A pregnant woman's stomach sitting on the couch with a bowl of muesli and a piece of toast in her lap

Foods to avoid during pregnancy

During pregnancy there are a few foods that are best taken off the menu as they can contain certain bacteria that could possibly make you or your unborn child ill.

We suggest steering clear of the following foods while pregnant;

  • Deli meat  - deli meat may contain listeria or salmonella bacteria which can be harmful to your baby. 

  • Uncooked seafood - more likely to contain parasites or bacteria

  • Unpasteurised and soft cheese - may contain Listeria, a bacteria that can cause flu-like symptoms but can be very dangerous for unborn babies.

  • Uncooked eggs - This is due of the risk of the eggs containing salmonella, a bacteria that can cause food poisoning. When you're pregnant, your immune system is weaker, so you're more susceptible to bacteria that can cause food poisoning.

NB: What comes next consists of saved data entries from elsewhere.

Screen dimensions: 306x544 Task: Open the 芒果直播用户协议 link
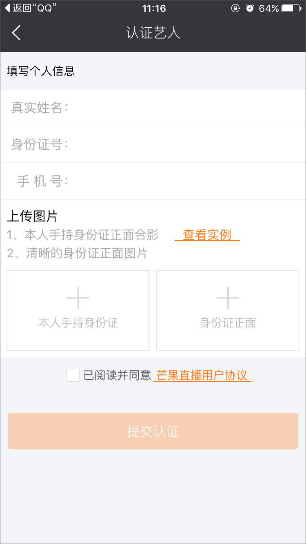click(202, 375)
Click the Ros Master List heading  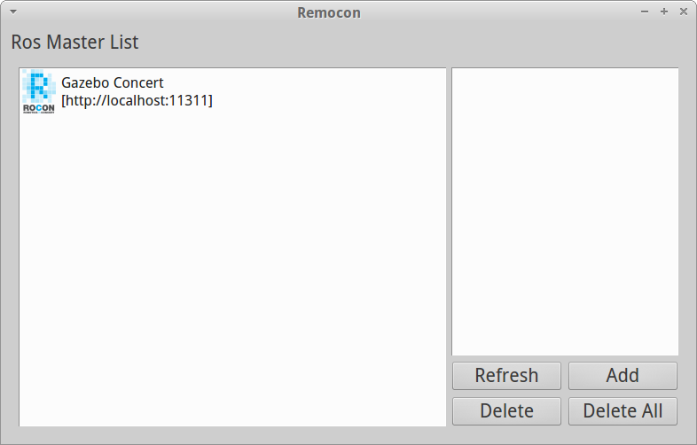coord(74,42)
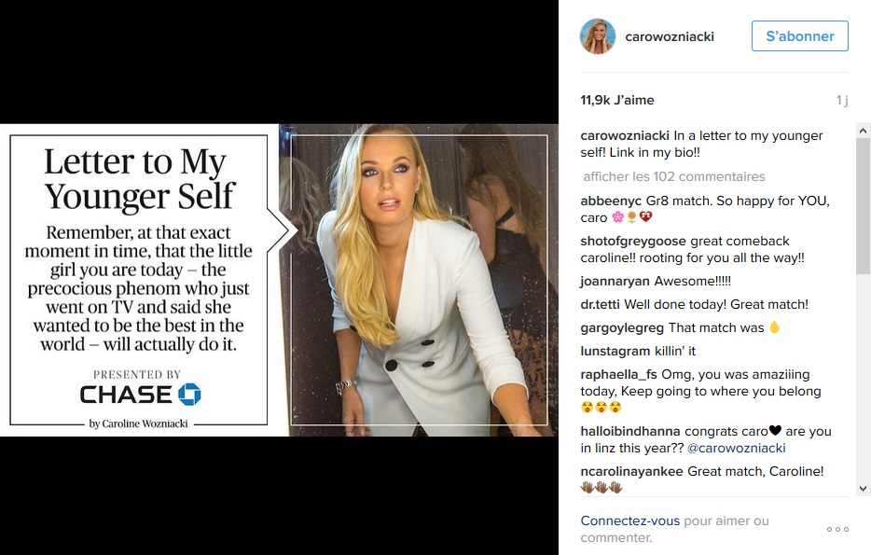Click the S'abonner follow button
The image size is (871, 555).
coord(800,36)
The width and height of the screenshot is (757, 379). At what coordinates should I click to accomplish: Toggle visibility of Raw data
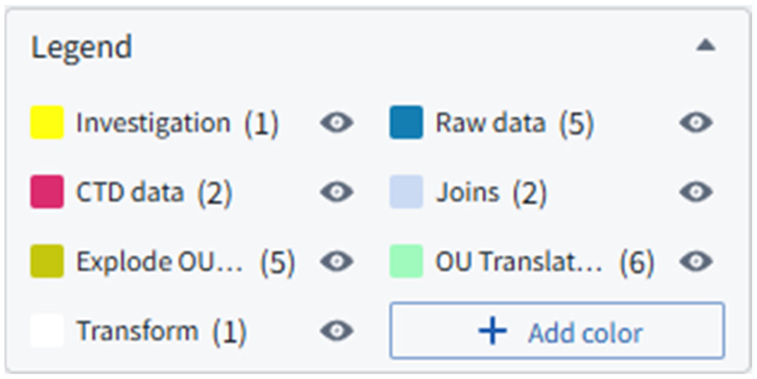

  • Deep sea fish that contain high levels of mercury

  • Sprouts - sprouts are largely consumed raw but eating raw sprouts may increase your risk of developing E.coli and Salmonella.

  • Alcohol - the baby's brain is rapidly developing throughout pregnancy and can be affected by exposure to alcohol at any time.

  • Sushi - Eating raw fish can expose your growing baby to mercury, bacteria, and other harmful parasites.

    A plate of deli meat including salami

It’s natural to worry about your diet during pregnancy. You want to know that your body is being fuelled by foods rich in folate, calcium, protein, vitamin D, iodine and DHA. These nutrients provide you and your baby the nourishment needed to give you the best chance at maintaining a healthy pregnancy.

While it’s not all bad news, there are some nutritional superstars that you want to ensure are regularly included in your diet during your pregnancy.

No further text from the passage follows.